Walking into Pasticceria Valzani in Trastevere is like stepping back in time. The cake shop opened in the 1920s and has not been touched since. Also known for their cakes (which are especially popular at Easter), locals flock here for the decadent chocolate creations, like a novelty-size Italian coffee moka percolator. Another one of the city’s oldest chocolatiers dates back to 1850—Moriondo and Gariglio first opened in Turin, Italy’s then-capital, before setting up shop permanently in Rome with this opulent red store. Many of their exquisite handmade chocolates are prepared according to 19th-century recipes.
For the most comfortable ballet flats, softest leather handbags, and chicest leather accessories head to Marta Ray (with locations in the city center, Jewish Ghetto, and Trastevere). Created by local female designer Marta Ratajczak, the brand combines contemporary style with outstanding craftsmanship and high-quality leathers. Their trademark ballet flats are elegant and come in a variety of bright and neutral colors. The spin-offs from the original classic-style see a range of textures and patterns.
Local Designer Fashion
While all the major global brands and international fashion houses are well represented in Rome, if you’re going to go designer, you might as well go Roman. The most famous Roman fashion house known globally is Fendi and the flagship store is in the heart of the shopping district. Break the bank here for leather goods, shoes, accessories, and clothing. Another household name in Rome is Laura Biagiotti; stores in Rome and across Italy sell her designer clothes for men and women and her famous perfume, Roma (the bottle is even inspired by the columns of the ancient Roman Forum).
For something truly unique that you won’t be able to find elsewhere, browse the one-off items at Studio Forme. The store and workshop are located in Trastevere, where you can choose from designer pieces and kitchen items like bowls and serving dishes. The shop produces and lives by its slogan, “art you can use,” making versatile and functional use out of marble, ceramic, and stucco. A short walk from here is the neighborhood’s favorite antique shop, Polvere di Tempi, where you can find pieces that are just as charming, but with a history.
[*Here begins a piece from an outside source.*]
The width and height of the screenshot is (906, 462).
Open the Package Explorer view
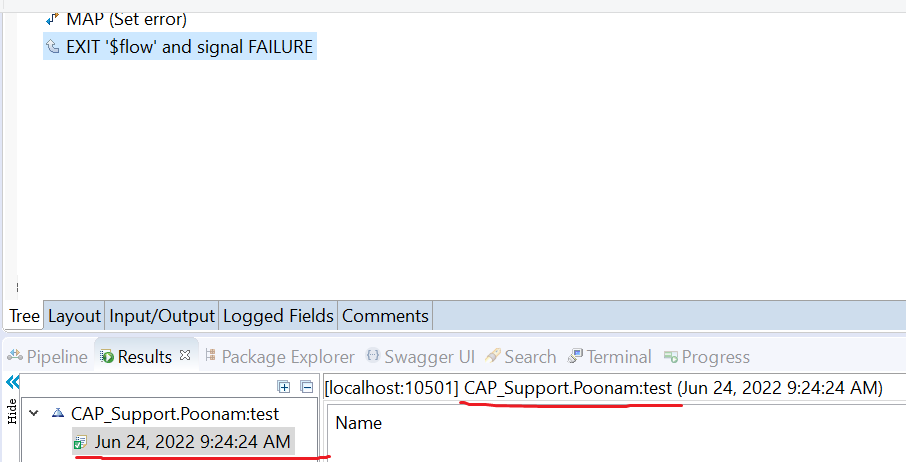click(x=280, y=357)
The historic Italian travel and stationery brand Campo Marzio was established in Rome and has been producing leather passport holders, journals, notebooks, and other leather goods since 1933. With locations across the city, their colored collections put the “fun” in functional. For bags, clutches, and other fabric and leather accessories, studioaccanto offers playful, stylish, and eclectic designs, all made in Italy.
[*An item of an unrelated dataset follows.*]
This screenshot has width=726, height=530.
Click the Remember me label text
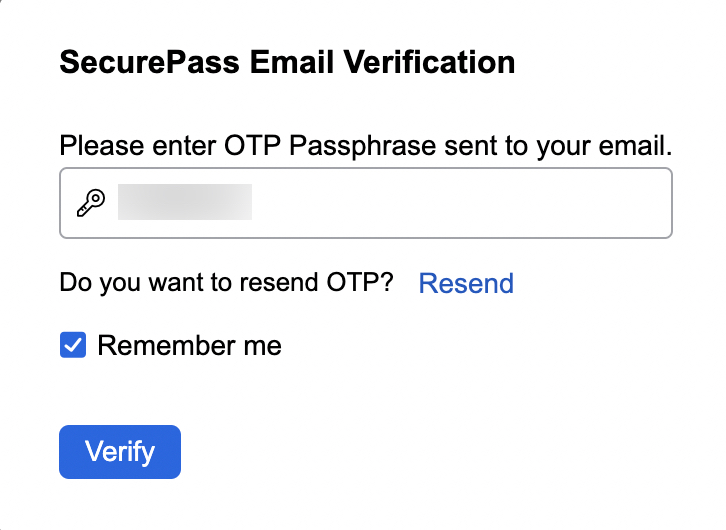click(x=189, y=346)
With the Vatican positioned in the heart of the city, religious tourism is a bit of a big deal in Rome. That means items like religious art or rosary beads can readily be found about town, particularly near St. Peter’s Square and the Vatican Museums. In these areas, market stands and street sellers abound with everything from kitschy priest calendars to more devout Catholic souvenirs. Higher-quality rosary beads, Bibles, and artwork can be purchased at the Vatican Museum shop.